Reproduce exactly the lines from the one containing "Image resolution: width=1456" through the last line of the data, both ends included.

*** Study material ***

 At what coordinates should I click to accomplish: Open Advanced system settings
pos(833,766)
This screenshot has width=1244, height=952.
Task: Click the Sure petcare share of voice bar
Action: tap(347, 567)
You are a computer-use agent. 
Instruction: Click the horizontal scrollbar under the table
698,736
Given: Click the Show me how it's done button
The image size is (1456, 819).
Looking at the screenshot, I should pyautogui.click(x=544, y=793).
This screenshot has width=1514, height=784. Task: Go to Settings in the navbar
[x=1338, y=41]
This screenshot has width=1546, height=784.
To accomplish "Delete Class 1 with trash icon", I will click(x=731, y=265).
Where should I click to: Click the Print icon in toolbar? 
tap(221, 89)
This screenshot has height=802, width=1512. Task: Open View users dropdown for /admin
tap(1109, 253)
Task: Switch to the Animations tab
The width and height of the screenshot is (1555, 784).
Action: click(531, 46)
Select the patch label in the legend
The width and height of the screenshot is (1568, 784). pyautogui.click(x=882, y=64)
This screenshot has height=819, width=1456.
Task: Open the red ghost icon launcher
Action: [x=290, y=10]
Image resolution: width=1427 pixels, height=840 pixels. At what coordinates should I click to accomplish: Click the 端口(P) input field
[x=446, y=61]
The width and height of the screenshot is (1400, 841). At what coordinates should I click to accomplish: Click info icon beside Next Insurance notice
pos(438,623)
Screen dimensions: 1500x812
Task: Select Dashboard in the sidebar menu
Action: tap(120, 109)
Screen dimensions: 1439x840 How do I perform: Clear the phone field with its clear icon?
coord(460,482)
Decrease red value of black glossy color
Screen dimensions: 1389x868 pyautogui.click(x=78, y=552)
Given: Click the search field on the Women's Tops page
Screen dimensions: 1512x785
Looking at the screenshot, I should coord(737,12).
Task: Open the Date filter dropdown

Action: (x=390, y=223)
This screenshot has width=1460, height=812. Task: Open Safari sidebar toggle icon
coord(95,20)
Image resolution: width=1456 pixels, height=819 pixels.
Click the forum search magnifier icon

*** End of Study material ***

**Response to the exercise**
Image resolution: width=1456 pixels, height=819 pixels.
Click the forum search magnifier icon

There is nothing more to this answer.